EXERCISE AIM →
Produce the full set of records below once more, exactly as they stand.

Saved entries →

[Start of section]

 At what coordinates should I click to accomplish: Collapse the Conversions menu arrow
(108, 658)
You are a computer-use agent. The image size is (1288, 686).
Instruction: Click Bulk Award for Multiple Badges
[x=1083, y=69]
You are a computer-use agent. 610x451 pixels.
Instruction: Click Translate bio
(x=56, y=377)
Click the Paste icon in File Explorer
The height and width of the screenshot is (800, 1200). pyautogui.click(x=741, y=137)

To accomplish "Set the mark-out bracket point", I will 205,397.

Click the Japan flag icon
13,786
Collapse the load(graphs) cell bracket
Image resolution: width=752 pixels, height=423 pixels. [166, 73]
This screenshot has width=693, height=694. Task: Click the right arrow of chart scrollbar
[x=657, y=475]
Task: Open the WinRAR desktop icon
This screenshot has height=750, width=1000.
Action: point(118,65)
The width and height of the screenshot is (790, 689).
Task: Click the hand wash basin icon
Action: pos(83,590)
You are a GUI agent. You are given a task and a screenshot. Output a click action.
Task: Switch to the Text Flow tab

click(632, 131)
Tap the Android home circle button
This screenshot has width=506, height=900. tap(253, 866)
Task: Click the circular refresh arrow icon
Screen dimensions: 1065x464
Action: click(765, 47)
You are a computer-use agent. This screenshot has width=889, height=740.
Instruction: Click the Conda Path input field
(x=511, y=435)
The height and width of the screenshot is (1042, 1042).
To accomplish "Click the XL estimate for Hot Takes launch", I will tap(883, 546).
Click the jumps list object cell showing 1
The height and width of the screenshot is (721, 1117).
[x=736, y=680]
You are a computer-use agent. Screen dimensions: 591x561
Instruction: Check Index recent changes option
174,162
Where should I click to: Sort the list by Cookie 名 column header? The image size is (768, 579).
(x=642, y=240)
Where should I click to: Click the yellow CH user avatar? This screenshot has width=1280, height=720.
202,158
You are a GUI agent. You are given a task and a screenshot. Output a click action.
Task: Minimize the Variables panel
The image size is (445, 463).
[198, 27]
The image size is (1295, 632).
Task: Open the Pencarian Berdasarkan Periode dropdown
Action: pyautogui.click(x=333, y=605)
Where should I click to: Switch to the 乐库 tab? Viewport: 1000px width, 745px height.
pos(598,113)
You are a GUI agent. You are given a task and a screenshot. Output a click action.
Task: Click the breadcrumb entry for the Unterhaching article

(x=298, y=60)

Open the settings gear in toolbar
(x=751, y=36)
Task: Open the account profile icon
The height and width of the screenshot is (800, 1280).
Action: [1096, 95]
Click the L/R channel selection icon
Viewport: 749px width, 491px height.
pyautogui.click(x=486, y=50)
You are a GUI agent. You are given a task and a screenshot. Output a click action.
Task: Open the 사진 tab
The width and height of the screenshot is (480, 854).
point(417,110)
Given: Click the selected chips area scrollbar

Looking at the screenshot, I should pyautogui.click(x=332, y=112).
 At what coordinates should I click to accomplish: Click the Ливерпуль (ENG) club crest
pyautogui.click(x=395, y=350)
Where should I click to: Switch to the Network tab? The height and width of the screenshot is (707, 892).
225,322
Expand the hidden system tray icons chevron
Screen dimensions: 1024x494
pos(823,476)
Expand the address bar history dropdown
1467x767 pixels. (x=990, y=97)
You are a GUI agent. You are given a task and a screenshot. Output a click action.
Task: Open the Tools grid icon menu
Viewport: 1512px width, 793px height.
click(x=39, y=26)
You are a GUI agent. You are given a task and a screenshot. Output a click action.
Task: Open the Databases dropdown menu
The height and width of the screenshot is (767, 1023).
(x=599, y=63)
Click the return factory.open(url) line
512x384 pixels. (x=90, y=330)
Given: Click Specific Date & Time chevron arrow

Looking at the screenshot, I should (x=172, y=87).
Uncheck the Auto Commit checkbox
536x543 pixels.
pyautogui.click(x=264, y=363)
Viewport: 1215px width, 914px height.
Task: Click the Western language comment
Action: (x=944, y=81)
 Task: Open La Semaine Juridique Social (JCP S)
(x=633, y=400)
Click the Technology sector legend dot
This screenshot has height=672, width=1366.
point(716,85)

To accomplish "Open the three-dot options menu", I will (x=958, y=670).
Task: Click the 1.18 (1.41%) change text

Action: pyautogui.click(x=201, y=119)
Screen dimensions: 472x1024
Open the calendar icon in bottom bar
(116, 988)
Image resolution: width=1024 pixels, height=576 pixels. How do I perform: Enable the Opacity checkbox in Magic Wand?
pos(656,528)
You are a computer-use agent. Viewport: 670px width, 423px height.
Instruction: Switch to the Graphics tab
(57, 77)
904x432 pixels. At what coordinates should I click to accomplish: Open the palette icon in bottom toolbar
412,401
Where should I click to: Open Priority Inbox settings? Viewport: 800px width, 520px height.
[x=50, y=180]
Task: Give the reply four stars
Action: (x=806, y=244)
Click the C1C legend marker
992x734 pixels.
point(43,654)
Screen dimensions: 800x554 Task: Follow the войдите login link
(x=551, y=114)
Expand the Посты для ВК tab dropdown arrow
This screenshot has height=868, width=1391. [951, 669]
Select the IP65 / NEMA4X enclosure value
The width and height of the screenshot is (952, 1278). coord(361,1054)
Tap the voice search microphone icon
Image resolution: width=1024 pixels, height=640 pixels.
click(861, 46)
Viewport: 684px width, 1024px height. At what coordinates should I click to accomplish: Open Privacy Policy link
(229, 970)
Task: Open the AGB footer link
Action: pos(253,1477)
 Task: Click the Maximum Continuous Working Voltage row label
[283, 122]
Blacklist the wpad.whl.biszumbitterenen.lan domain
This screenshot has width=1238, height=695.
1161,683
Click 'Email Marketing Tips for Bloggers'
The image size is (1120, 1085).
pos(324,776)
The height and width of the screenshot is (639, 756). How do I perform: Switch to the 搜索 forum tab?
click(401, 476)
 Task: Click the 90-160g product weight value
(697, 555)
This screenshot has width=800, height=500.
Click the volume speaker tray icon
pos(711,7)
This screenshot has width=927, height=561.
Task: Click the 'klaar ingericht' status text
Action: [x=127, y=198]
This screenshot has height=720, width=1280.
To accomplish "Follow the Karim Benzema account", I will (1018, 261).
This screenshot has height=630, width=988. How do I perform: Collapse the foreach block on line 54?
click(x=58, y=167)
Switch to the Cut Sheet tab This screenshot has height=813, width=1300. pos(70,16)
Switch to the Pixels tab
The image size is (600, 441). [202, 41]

[End of section]

WRITTEN RESPONSE →
 At what coordinates should I click to accomplish: Collapse the Conversions menu arrow
(108, 658)
You are a computer-use agent. The image size is (1288, 686).
Instruction: Click Bulk Award for Multiple Badges
[x=1083, y=69]
You are a computer-use agent. 610x451 pixels.
Instruction: Click Translate bio
(x=56, y=377)
Click the Paste icon in File Explorer
The height and width of the screenshot is (800, 1200). pyautogui.click(x=741, y=137)

To accomplish "Set the mark-out bracket point", I will 205,397.

Click the Japan flag icon
13,786
Collapse the load(graphs) cell bracket
Image resolution: width=752 pixels, height=423 pixels. [166, 73]
This screenshot has width=693, height=694. Task: Click the right arrow of chart scrollbar
[x=657, y=475]
Task: Open the WinRAR desktop icon
This screenshot has height=750, width=1000.
Action: point(118,65)
The width and height of the screenshot is (790, 689).
Task: Click the hand wash basin icon
Action: pos(83,590)
You are a GUI agent. You are given a task and a screenshot. Output a click action.
Task: Switch to the Text Flow tab

click(632, 131)
Tap the Android home circle button
This screenshot has width=506, height=900. tap(253, 866)
Task: Click the circular refresh arrow icon
Screen dimensions: 1065x464
Action: click(765, 47)
You are a computer-use agent. This screenshot has width=889, height=740.
Instruction: Click the Conda Path input field
(x=511, y=435)
The height and width of the screenshot is (1042, 1042).
To accomplish "Click the XL estimate for Hot Takes launch", I will tap(883, 546).
Click the jumps list object cell showing 1
The height and width of the screenshot is (721, 1117).
[x=736, y=680]
You are a computer-use agent. Screen dimensions: 591x561
Instruction: Check Index recent changes option
174,162
Where should I click to: Sort the list by Cookie 名 column header? The image size is (768, 579).
(x=642, y=240)
Where should I click to: Click the yellow CH user avatar? This screenshot has width=1280, height=720.
202,158
You are a GUI agent. You are given a task and a screenshot. Output a click action.
Task: Minimize the Variables panel
The image size is (445, 463).
[198, 27]
The image size is (1295, 632).
Task: Open the Pencarian Berdasarkan Periode dropdown
Action: pyautogui.click(x=333, y=605)
Where should I click to: Switch to the 乐库 tab? Viewport: 1000px width, 745px height.
pos(598,113)
You are a GUI agent. You are given a task and a screenshot. Output a click action.
Task: Click the breadcrumb entry for the Unterhaching article

(x=298, y=60)

Open the settings gear in toolbar
(x=751, y=36)
Task: Open the account profile icon
The height and width of the screenshot is (800, 1280).
Action: [1096, 95]
Click the L/R channel selection icon
Viewport: 749px width, 491px height.
pyautogui.click(x=486, y=50)
You are a GUI agent. You are given a task and a screenshot. Output a click action.
Task: Open the 사진 tab
The width and height of the screenshot is (480, 854).
point(417,110)
Given: Click the selected chips area scrollbar

Looking at the screenshot, I should pyautogui.click(x=332, y=112).
 At what coordinates should I click to accomplish: Click the Ливерпуль (ENG) club crest
pyautogui.click(x=395, y=350)
Where should I click to: Switch to the Network tab? The height and width of the screenshot is (707, 892).
225,322
Expand the hidden system tray icons chevron
Screen dimensions: 1024x494
pos(823,476)
Expand the address bar history dropdown
1467x767 pixels. (x=990, y=97)
You are a GUI agent. You are given a task and a screenshot. Output a click action.
Task: Open the Tools grid icon menu
Viewport: 1512px width, 793px height.
click(x=39, y=26)
You are a GUI agent. You are given a task and a screenshot. Output a click action.
Task: Open the Databases dropdown menu
The height and width of the screenshot is (767, 1023).
(x=599, y=63)
Click the return factory.open(url) line
512x384 pixels. (x=90, y=330)
Given: Click Specific Date & Time chevron arrow

Looking at the screenshot, I should (x=172, y=87).
Uncheck the Auto Commit checkbox
536x543 pixels.
pyautogui.click(x=264, y=363)
Viewport: 1215px width, 914px height.
Task: Click the Western language comment
Action: (x=944, y=81)
 Task: Open La Semaine Juridique Social (JCP S)
(x=633, y=400)
Click the Technology sector legend dot
This screenshot has height=672, width=1366.
point(716,85)

To accomplish "Open the three-dot options menu", I will (x=958, y=670).
Task: Click the 1.18 (1.41%) change text

Action: pyautogui.click(x=201, y=119)
Screen dimensions: 472x1024
Open the calendar icon in bottom bar
(116, 988)
Image resolution: width=1024 pixels, height=576 pixels. How do I perform: Enable the Opacity checkbox in Magic Wand?
pos(656,528)
You are a computer-use agent. Viewport: 670px width, 423px height.
Instruction: Switch to the Graphics tab
(57, 77)
904x432 pixels. At what coordinates should I click to accomplish: Open the palette icon in bottom toolbar
412,401
Where should I click to: Open Priority Inbox settings? Viewport: 800px width, 520px height.
[x=50, y=180]
Task: Give the reply four stars
Action: (x=806, y=244)
Click the C1C legend marker
992x734 pixels.
point(43,654)
Screen dimensions: 800x554 Task: Follow the войдите login link
(x=551, y=114)
Expand the Посты для ВК tab dropdown arrow
This screenshot has height=868, width=1391. [951, 669]
Select the IP65 / NEMA4X enclosure value
The width and height of the screenshot is (952, 1278). coord(361,1054)
Tap the voice search microphone icon
Image resolution: width=1024 pixels, height=640 pixels.
click(861, 46)
Viewport: 684px width, 1024px height. At what coordinates should I click to accomplish: Open Privacy Policy link
(229, 970)
Task: Open the AGB footer link
Action: pos(253,1477)
 Task: Click the Maximum Continuous Working Voltage row label
[283, 122]
Blacklist the wpad.whl.biszumbitterenen.lan domain
This screenshot has width=1238, height=695.
1161,683
Click 'Email Marketing Tips for Bloggers'
The image size is (1120, 1085).
pos(324,776)
The height and width of the screenshot is (639, 756). How do I perform: Switch to the 搜索 forum tab?
click(401, 476)
 Task: Click the 90-160g product weight value
(697, 555)
This screenshot has width=800, height=500.
Click the volume speaker tray icon
pos(711,7)
This screenshot has width=927, height=561.
Task: Click the 'klaar ingericht' status text
Action: [x=127, y=198]
This screenshot has height=720, width=1280.
To accomplish "Follow the Karim Benzema account", I will (1018, 261).
This screenshot has height=630, width=988. How do I perform: Collapse the foreach block on line 54?
click(x=58, y=167)
Switch to the Cut Sheet tab This screenshot has height=813, width=1300. pos(70,16)
Switch to the Pixels tab
The image size is (600, 441). [202, 41]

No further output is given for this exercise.